For the last three or four years, when my students and I get to Lucille Clifton's poem "wishes for sons," I select one of the young men in the class to read. It's a strategic selection designed to prompt a now recurring sequence of events that often leads to some useful considerations.
Early on, the reading by the selected guy appears to go well. He breezes through the first stanzas and arrives at the last. "..let them think they have accepted /arrogance in the universe," he reads approaching that defining line: "then bring them to....." He pauses and repeats. "then bring them to...gyn...gy-ne..." He pauses again.
At this point, 3 or 4, and sometimes more of the young women in the class chime in, almost always in unison, to help the reader out: "gynecologists!!"
"Hunh? Say that again," goes the guy.
"Gynecologists!" some of the women say again.
"Oh," says the guy. "then bring them to...gy-ne-cologists," he says.
Some of the women laugh. Others are amused and shake their heads.

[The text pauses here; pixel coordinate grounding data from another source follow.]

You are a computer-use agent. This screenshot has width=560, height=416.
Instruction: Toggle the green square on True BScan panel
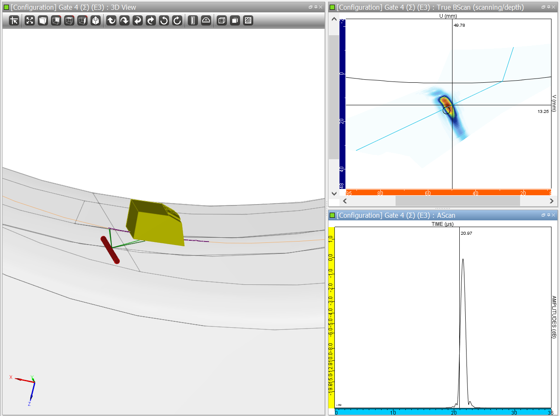coord(332,7)
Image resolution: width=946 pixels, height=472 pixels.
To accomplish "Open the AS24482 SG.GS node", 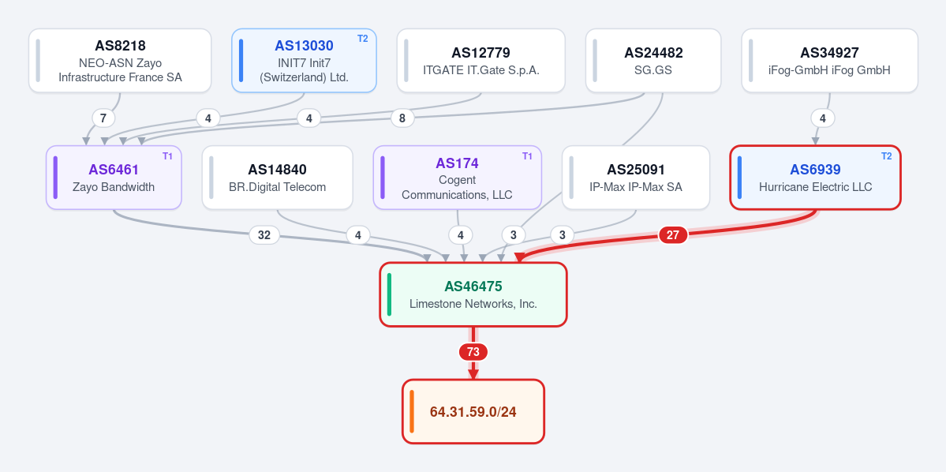I will click(653, 61).
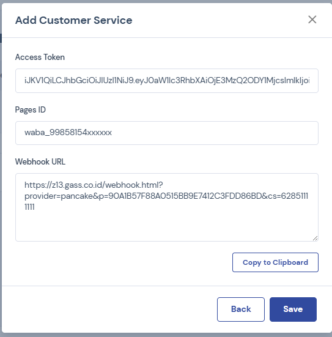Click the Pages ID label
Image resolution: width=332 pixels, height=337 pixels.
[31, 110]
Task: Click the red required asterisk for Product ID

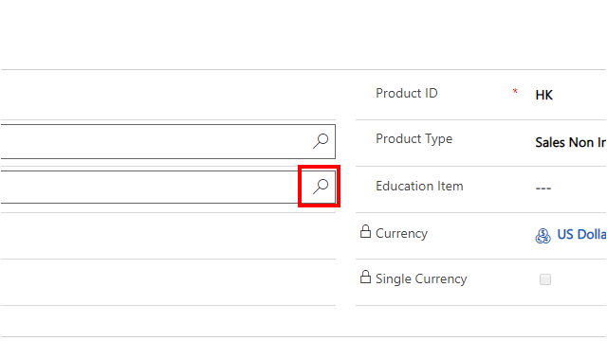Action: click(515, 92)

There have been some important moments of realization as the students discover that many women in the class are familiar with the pronunciation and definition of the word "gynecologists" while at least some of the men are not. The apparent gendered disparity between those who know and those doesn't know the term serves as a notable entry into understanding the overall implications of Clifton's "wishes" for all the sons in the room.